__Task goal__.
Return the following lines word for word, starting with the line that contains "Task: Click the 사업총괄본부 32% horizontal bar" and going on through the line that contains "Click the vertical", both included.

◆ ◆ ◆ ◆ ◆ ◆ ◆

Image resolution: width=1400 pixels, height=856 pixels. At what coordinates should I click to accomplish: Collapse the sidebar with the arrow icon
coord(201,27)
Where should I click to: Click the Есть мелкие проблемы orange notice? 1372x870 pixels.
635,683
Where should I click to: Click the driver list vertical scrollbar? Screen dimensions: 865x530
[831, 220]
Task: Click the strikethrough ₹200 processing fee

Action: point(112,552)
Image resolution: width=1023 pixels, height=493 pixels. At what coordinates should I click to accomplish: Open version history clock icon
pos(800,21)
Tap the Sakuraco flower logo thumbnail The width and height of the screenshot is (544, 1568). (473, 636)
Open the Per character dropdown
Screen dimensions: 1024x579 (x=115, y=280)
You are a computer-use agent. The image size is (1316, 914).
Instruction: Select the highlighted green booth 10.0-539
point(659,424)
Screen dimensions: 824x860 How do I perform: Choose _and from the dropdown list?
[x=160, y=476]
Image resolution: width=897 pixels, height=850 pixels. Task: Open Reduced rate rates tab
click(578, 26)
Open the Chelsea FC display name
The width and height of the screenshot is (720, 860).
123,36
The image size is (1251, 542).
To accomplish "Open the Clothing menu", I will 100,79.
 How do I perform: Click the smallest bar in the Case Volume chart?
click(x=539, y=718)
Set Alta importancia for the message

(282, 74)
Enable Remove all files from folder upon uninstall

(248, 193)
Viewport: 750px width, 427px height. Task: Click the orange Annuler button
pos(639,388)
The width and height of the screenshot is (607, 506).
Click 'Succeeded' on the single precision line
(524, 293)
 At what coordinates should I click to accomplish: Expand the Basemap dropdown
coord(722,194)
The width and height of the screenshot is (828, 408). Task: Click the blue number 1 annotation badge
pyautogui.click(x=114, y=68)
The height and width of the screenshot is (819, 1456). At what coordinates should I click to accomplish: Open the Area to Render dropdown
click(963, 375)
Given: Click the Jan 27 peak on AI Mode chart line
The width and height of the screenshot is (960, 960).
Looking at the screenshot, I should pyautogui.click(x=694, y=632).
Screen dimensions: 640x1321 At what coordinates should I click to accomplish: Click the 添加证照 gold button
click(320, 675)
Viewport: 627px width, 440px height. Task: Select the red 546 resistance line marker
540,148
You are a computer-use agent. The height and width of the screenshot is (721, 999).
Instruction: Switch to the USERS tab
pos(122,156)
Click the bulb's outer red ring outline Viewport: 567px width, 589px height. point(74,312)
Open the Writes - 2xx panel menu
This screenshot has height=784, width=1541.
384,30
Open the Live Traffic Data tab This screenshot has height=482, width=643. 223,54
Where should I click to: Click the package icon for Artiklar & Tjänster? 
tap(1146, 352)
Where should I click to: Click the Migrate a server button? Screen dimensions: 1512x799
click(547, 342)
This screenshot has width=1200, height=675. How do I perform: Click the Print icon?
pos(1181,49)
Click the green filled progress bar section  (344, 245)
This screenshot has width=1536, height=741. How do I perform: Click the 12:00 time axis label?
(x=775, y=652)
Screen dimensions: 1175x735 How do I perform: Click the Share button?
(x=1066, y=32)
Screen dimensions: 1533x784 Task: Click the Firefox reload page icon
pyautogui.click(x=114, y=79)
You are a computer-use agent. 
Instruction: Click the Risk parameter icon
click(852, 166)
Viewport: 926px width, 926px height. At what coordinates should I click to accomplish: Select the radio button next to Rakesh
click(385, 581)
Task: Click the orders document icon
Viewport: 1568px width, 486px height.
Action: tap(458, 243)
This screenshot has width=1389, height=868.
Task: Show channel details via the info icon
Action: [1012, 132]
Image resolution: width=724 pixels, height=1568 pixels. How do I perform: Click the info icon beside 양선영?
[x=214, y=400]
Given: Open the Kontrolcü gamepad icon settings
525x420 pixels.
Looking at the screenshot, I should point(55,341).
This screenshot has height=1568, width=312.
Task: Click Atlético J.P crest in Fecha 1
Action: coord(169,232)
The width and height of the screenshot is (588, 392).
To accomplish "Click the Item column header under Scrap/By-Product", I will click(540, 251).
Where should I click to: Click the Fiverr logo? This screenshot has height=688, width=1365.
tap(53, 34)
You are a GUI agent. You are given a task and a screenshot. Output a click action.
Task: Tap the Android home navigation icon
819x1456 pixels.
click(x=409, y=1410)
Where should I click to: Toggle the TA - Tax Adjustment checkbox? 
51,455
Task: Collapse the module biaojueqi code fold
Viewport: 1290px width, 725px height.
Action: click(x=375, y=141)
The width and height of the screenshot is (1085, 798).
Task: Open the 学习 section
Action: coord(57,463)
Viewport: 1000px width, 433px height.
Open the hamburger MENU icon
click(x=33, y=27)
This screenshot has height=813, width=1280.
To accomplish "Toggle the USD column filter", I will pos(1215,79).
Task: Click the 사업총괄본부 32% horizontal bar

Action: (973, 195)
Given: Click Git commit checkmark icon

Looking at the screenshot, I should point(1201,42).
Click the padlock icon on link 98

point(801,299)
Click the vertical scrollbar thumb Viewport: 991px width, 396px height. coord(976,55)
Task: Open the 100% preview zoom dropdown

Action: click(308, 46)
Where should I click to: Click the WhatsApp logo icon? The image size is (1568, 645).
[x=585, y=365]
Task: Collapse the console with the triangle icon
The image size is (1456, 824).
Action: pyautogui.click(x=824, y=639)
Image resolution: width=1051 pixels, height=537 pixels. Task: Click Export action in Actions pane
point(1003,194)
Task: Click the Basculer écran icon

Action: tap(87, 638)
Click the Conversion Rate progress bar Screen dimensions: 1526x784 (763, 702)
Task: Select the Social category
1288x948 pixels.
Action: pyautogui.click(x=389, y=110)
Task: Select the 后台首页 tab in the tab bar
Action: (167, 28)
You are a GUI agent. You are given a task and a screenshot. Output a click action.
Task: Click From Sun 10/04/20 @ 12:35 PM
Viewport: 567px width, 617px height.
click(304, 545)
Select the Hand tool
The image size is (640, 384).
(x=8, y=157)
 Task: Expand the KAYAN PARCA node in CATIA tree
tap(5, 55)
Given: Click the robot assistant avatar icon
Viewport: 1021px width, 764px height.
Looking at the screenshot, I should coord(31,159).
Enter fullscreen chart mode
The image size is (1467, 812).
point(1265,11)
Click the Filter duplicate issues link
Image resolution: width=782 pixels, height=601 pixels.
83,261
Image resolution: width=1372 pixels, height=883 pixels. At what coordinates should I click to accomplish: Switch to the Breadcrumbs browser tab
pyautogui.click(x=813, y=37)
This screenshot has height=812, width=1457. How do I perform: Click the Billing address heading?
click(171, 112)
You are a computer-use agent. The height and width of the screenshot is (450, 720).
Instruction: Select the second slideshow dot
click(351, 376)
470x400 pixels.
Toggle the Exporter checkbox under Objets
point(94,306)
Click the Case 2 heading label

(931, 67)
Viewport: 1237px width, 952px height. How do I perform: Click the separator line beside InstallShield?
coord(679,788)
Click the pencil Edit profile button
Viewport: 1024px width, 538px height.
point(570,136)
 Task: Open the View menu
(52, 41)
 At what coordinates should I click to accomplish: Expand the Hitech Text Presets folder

◆ ◆ ◆ ◆ ◆ ◆ ◆

__Exercise answer__.
Task: Click the 사업총괄본부 32% horizontal bar

Action: (973, 195)
Given: Click Git commit checkmark icon

Looking at the screenshot, I should point(1201,42).
Click the padlock icon on link 98

point(801,299)
Click the vertical scrollbar thumb Viewport: 991px width, 396px height. coord(976,55)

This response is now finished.